(197a) Plenary: High Throughput Proteomics Informatics Challenges | AIChE

(197a) Plenary: High Throughput Proteomics Informatics Challenges

Authors 

Anderson, G. A. - Presenter, Pacific Northwest National Laboratory
Auberry, K. J. - Presenter, Pacific Northwest National Laboratory
Kiebel, G. R. - Presenter, Pacific Northwest National Laboratory
Monroe, M. E. - Presenter, Pacific Northwest National Laboratory
Strittmatter, E. F. - Presenter, Pacific Northwest National Laboratory
Tolic, N. - Presenter, Pacific Northwest National Laboratory
Peterson, E. S., Pacific Northwest National Laboratory


Proteomic analysis of biological samples produces large volumes of data from different mass spectrometer (MS) technologies. These datasets allow the identification of peptides and proteins as well as allowing quantitation of peptide and protein abundances. This research often requires hundreds to thousands of separate mass spectrometer experiments. These experiments include a liquid chromatographic (LC) separation step coupled to both MS and tandem MS experiments. Data analysis tools are then used to perform database searches to identify peptides from tandem MS dataset, while other tools interpret and extract detected masses from MS datasets, and assign peptide identifications to those detected masses using additional information from LC elution times. These complex multi-stage analyses require tracking of experimental conditions and sample pedigree. Additionally, quality control analysis is performed at several stages of the processing to insure instrument performance and sample preparation quality.

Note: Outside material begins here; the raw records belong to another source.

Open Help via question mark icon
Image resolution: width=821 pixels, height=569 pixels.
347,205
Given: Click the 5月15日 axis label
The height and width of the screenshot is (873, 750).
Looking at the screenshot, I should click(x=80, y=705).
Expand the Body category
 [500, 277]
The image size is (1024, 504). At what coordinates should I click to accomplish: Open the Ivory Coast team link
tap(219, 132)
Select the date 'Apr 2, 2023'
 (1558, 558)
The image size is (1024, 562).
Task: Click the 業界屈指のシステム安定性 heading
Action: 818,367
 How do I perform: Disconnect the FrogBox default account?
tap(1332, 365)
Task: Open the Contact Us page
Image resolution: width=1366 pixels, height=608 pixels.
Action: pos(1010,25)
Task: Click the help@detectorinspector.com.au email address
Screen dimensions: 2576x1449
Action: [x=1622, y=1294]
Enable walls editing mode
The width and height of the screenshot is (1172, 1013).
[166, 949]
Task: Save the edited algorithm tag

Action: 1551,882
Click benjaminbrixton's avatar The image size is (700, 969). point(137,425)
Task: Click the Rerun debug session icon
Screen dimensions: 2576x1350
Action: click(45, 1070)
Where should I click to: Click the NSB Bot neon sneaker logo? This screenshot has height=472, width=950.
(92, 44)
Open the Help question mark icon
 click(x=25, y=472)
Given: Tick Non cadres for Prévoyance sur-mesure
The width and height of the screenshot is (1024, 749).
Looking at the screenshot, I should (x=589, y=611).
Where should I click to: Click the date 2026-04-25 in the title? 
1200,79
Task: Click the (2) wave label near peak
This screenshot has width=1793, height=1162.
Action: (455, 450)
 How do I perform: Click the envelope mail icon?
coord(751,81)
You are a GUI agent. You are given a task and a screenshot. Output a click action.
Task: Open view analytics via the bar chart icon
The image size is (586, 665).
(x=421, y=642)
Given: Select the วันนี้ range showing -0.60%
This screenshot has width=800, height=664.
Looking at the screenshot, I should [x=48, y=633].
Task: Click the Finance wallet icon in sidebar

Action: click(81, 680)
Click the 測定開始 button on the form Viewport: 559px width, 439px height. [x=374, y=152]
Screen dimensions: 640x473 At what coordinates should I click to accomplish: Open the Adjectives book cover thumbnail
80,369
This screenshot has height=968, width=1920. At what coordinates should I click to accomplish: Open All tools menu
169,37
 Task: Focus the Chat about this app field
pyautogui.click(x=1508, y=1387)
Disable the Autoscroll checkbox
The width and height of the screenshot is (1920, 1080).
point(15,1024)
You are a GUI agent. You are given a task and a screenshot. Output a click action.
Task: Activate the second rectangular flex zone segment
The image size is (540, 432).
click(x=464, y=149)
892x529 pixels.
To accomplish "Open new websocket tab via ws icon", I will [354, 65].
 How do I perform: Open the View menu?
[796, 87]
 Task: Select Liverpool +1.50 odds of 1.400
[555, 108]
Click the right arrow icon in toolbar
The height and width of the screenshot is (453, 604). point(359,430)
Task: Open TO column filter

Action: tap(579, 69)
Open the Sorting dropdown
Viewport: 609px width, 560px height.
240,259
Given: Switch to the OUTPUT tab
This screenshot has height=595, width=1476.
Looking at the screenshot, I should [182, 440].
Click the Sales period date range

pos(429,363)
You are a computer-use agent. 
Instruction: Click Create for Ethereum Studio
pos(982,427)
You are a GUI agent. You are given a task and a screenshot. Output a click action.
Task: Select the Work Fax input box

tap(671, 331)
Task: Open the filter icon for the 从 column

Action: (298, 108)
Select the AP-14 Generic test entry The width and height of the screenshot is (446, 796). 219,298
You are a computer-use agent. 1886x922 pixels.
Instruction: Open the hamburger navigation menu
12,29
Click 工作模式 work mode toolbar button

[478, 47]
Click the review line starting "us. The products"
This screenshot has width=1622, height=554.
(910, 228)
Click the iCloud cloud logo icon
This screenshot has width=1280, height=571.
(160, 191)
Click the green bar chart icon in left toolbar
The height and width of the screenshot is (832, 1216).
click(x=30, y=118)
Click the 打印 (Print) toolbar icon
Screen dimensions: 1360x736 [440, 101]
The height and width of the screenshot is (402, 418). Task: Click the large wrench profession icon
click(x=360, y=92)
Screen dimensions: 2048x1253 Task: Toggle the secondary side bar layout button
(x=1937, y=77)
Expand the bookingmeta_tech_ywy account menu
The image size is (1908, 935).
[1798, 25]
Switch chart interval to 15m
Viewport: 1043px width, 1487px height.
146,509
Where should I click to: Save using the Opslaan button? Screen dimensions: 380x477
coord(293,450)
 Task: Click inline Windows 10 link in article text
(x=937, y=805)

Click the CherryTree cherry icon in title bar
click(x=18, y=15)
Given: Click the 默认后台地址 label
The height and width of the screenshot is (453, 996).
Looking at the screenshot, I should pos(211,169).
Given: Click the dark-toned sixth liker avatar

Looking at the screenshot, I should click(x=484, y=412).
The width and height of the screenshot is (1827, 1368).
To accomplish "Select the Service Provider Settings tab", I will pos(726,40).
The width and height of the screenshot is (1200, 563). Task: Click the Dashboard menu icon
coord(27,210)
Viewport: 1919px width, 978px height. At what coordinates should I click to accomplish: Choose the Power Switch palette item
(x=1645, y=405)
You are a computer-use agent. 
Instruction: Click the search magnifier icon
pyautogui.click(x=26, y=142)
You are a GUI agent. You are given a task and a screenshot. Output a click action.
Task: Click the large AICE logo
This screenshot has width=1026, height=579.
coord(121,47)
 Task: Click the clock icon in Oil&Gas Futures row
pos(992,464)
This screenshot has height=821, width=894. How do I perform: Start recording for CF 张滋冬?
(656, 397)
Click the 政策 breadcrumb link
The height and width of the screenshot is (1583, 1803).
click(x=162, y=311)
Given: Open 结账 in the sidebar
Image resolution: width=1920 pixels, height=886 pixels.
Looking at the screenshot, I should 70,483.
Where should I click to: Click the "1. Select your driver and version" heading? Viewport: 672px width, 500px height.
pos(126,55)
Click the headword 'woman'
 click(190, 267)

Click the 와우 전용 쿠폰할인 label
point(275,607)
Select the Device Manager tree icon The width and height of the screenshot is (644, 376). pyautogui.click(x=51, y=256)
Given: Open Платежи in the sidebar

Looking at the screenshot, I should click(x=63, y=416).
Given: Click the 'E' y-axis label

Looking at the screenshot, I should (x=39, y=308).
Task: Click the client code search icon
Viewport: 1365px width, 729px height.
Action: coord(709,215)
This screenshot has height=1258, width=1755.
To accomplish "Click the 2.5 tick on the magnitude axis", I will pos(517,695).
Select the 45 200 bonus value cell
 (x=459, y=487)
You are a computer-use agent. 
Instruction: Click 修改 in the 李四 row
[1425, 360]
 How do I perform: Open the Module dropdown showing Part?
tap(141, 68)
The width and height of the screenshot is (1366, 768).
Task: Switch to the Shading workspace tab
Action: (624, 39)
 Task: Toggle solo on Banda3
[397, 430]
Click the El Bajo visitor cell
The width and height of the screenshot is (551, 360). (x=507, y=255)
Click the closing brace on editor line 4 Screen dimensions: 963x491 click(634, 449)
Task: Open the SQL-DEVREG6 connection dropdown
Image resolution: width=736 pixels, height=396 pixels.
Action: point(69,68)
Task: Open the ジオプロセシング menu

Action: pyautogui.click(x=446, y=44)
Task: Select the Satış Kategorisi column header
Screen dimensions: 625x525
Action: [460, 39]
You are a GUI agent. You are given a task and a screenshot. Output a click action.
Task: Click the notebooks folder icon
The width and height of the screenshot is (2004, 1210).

In order to manage this large volume of data and metadata the Proteomics Research Information Storage and Management system (PRISM) was developed. This system performs the required data management tasks in addition to automation of the data process pipeline. PRISM converts the data produced by multiple disparate mass spectrometers into information about the proteins that are present in biological samples. It has been in operation for over three years in support of proteomics research at Pacific Northwest National Laboratory (PNNL), and has successfully managed information relating to thousands of experiments on behalf of our researchers. PRISM is tightly integrated into the laboratory processes and instrumentation and is highly automated in order to support high-throughput proteomics investigation while minimizing the time demand on the scientific and technical staff. Conducting proteomics research at any significant level of throughput using mass spectrometry requires automated information management, as the volume of data is too large and the processing rates required are too rapid to be managed manually. PRISM was designed with flexibility and scalability in mind to readily accommodate future needs and expanded functionality, and has grown and evolved to meet increasingly sophisticated research needs.